The iodides have not proved as successful as the mercurials; nevertheless, the combination is a popular one and sometimes of peculiar value. The potassium salt is the one generally used, as it is cheaper than the sodium compound. The latter, however, is less irritating and often more available. The lithium compound is ideal in some respects, but very expensive. The iodides may be given in large doses, to the extent of 30 Gm. or more (an ounce or more) in twenty-four hours. Large doses are sometimes necessary in the treatment of late syphilis of the nervous system. When it is necessary to put the patient rapidly under the influence of antispecific medication the combined use of these two drugs, as for example by mercurial inunction and the use of one of the iodides internally, will most speedily bring about the desired result. This result may be overreached, and sore mouth or other toxic manifestations may appear suddenly and unexpectedly.

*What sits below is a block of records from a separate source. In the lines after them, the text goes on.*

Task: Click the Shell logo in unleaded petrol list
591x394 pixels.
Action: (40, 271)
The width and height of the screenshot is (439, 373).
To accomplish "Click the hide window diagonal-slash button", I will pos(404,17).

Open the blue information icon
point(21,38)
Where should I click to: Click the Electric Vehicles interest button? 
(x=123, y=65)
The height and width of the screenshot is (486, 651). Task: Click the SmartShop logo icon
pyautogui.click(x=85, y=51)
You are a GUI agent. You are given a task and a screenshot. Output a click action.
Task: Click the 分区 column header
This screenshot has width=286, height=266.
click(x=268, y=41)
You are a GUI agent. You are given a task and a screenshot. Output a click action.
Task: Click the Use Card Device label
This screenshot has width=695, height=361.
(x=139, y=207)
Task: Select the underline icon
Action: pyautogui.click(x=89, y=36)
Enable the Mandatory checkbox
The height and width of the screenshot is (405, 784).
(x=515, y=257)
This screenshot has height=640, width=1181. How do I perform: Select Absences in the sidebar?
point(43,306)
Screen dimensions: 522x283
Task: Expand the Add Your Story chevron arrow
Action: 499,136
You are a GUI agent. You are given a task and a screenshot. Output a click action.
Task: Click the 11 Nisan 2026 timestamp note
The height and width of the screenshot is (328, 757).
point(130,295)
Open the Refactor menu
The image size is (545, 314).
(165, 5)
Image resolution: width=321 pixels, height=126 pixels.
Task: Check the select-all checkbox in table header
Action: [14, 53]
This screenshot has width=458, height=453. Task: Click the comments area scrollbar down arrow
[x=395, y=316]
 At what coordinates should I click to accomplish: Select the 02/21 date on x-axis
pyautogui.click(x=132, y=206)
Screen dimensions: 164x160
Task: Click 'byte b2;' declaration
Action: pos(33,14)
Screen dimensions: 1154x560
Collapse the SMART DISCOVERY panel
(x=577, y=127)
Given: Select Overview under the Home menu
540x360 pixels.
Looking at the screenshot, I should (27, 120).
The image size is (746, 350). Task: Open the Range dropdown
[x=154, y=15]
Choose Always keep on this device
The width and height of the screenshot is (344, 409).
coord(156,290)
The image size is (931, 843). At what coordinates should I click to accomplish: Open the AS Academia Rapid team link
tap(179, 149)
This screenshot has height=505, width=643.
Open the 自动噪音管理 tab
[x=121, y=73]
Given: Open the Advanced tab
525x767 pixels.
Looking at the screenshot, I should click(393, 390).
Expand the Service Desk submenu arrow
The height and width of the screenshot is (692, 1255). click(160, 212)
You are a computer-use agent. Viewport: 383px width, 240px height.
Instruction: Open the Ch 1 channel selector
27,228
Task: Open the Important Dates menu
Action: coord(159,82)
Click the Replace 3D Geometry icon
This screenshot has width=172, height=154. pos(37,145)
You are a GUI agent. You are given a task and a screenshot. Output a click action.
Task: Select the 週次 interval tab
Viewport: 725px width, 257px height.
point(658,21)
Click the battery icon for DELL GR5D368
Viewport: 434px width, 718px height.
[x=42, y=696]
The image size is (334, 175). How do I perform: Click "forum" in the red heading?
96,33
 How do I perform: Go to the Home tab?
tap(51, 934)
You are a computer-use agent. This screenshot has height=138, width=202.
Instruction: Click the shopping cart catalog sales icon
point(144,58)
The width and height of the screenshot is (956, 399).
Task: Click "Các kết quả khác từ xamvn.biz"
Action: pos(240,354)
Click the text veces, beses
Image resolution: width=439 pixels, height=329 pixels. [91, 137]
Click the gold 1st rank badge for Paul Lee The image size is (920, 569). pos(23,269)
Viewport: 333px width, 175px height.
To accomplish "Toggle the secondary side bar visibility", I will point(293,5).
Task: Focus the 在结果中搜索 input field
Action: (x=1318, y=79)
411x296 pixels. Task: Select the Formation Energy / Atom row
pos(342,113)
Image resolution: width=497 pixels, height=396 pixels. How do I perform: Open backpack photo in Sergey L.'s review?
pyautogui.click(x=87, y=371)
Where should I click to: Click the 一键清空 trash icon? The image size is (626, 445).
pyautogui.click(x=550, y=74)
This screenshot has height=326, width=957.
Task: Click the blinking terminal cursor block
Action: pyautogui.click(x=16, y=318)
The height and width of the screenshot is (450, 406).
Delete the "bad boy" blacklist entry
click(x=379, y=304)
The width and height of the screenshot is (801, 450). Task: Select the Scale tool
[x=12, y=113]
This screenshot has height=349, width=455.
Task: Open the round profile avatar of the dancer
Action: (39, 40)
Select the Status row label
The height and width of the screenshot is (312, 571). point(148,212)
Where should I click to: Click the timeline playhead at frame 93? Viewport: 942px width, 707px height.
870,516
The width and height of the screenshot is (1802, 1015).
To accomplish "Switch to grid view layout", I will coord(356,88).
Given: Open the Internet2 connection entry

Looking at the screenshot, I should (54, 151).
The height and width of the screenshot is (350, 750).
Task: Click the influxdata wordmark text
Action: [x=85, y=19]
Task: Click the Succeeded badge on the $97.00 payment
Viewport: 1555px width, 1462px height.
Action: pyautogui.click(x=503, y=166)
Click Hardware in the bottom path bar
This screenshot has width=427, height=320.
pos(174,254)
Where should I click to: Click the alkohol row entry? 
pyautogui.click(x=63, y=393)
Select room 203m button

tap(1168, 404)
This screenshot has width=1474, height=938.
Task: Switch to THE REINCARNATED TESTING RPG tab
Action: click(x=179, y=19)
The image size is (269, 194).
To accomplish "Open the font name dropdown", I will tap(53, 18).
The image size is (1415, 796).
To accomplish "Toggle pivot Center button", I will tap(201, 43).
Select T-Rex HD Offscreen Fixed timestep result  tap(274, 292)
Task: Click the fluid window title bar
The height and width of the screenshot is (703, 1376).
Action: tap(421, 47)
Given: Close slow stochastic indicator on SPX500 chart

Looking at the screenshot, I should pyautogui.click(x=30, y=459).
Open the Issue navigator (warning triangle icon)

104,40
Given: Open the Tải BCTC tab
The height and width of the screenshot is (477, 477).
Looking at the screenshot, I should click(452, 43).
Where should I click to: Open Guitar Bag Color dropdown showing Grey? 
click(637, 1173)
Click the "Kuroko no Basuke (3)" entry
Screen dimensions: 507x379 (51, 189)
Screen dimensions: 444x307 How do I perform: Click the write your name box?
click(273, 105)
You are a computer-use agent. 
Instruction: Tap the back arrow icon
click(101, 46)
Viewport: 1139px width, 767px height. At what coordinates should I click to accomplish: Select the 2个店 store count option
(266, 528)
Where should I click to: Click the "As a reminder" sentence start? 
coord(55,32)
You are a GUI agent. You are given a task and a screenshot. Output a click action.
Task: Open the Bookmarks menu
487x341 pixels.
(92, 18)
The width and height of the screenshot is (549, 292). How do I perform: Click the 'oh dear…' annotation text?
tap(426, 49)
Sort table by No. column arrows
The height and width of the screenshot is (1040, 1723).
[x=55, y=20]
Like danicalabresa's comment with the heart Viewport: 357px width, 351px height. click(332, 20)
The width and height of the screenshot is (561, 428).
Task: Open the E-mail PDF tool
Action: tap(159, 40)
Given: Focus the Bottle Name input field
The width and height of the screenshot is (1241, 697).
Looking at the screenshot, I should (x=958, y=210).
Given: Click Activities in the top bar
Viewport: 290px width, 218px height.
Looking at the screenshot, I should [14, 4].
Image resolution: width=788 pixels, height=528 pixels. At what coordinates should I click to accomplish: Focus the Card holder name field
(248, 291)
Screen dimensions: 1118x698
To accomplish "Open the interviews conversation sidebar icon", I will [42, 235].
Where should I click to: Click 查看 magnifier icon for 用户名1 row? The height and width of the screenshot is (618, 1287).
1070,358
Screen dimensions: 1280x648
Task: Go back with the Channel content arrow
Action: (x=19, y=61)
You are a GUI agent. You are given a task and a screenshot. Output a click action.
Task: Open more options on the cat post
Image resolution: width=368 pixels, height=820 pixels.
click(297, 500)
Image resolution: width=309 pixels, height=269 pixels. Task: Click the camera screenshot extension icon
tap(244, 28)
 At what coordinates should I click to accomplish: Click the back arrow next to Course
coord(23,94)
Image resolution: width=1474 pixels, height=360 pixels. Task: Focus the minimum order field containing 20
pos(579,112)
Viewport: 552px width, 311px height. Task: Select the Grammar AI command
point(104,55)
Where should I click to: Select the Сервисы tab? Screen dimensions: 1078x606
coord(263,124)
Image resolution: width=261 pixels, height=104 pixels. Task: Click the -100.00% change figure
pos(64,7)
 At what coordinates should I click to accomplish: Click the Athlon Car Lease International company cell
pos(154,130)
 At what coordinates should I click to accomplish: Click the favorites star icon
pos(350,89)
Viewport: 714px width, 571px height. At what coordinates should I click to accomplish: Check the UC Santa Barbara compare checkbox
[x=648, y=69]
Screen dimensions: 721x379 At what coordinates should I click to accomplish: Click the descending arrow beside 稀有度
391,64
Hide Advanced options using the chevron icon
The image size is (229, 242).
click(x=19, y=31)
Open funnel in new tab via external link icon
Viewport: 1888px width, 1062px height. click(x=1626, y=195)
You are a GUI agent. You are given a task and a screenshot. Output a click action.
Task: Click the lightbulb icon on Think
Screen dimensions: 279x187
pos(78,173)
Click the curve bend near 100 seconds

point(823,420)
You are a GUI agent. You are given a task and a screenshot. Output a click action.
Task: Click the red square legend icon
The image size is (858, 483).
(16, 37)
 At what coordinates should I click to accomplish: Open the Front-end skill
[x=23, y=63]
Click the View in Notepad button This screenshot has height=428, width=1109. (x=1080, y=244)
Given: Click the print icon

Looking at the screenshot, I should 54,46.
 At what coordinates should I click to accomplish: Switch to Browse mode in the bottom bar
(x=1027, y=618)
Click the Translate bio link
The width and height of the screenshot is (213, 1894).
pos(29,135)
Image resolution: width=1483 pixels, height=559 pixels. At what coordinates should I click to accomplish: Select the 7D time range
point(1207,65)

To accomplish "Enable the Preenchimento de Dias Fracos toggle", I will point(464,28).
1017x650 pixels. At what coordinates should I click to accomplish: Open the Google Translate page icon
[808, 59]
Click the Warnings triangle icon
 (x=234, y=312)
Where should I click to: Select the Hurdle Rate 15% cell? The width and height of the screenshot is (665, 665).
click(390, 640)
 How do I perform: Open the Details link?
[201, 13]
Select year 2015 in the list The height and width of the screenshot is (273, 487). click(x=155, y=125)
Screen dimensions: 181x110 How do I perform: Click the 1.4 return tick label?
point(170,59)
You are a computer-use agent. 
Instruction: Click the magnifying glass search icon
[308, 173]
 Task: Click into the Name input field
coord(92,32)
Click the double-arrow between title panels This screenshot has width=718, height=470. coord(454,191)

The mercuric salts are soluble in solutions of the iodides, and what is known as _mixed treatment_ is often employed. The salts may be combined in any desired preparation. Donovan’s solution is exceedingly valuable, the arsenic which it contains seeming to reinforce both the mercury and the iodine.

The iodides produce eruptions or rashes which strongly simulate both syphilitic and non-syphilitic skin diseases, and confusion may arise from their use. In those who are sensitive to the iodides, and in whom catarrh of the mucous membranes is easily produced, it is best to begin with small doses, increasing them as circumstances may warrant. Some patients cannot take iodine in any form. When iodides irritate the stomach they should be given in essence of pepsin.

Of the various vegetable remedies some are unreliable and of little value. Certain combinations can, however, be effected in some cases by which the value of the effective agents may be enhanced. _Zittmann’s decoction_ or _McDade’s formula_ will occasionally prove of service. In aggravated cases the former is believed to be the most effective of all methods of administering mercury. Tonics or any other medicines which may be called for in particular cases should be given judiciously. There is nothing in antisyphilitic treatment which precludes other treatment when needed.